On Oct. 22, 2008, the Federal Trade Commission (“FTC”) announced that it will delay for six months (from Nov. 1, 2008, to May 1, 2009) its enforcement of the “Red Flag Rules” that are aimed at preventing and combating identity fraud.
The Red Flag Rules were issued jointly by the federal bank regulatory agencies, the National Credit Union Administration and the FTC on Nov. 9, 2007, pursuant to the Fair and Accurate Credit Transactions Act of 2003 (“FACTA”). The Red Flag Rules require financial institutions and creditors to develop and implement written “identity theft prevention programs.” Such programs are meant to provide for the identification, detection, and response to patterns, practices, or specific activities (i.e., “red flags”) that could indicate identity theft.1 Under the Red Flag Rules, a broad range of businesses must adopt such programs because of their inclusion within the scope of financial institutions and creditors.
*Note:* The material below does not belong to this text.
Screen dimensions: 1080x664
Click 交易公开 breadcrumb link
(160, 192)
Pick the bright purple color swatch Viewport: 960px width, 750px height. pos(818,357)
For example, the definition of “creditor” includes not only banks, thrifts and credit unions, but also finance companies, broker-dealers, automobile dealers, utility companies, telecommunication companies, and businesses that have accounts for which there is a reasonably foreseeable risk to customers from identity theft.
Now, just days before the Nov. 1, 2008 deadline for covered entities to implement their identity theft prevention programs, the FTC has announced that it has decided to delay its enforcement of the Red Flag Rules until May 1, 2009. In its recent public statement, the FTC stated that “some industries and entities within the FTC’s jurisdiction have expressed confusion and uncertainty about their coverage under the rule” and “indicated that they were not aware that they were undertaking activity that would cause them to fall within FACTA’s definitions of ‘creditor’ or ‘financial institution.’” According to the FTC, the uncertainty is at least partly attributable to the fact that many entities covered by the Red Flag Rules generally are not subject to FTC regulation in other contexts. Due to this uncertainty, many covered entities learned of the requirements of the Red Flag Rules too late to comply by Nov. 1, 2008. Accordingly, the FTC has decided to delay enforcement for six months.
Finally, the FTC’s announcement only delays the enforcement of the Red Flag Rules. It does not delay the FTC’s enforcement of the Special Rules for Card Issuers or the Address Discrepancy Rules.2 Also, the federal bank regulatory agencies and the National Credit Union Administration have not given parallel extensions to entities that are within those agencies’ regulatory purview. Therefore, the Nov. 1, 2008, deadline remains in force for those entities.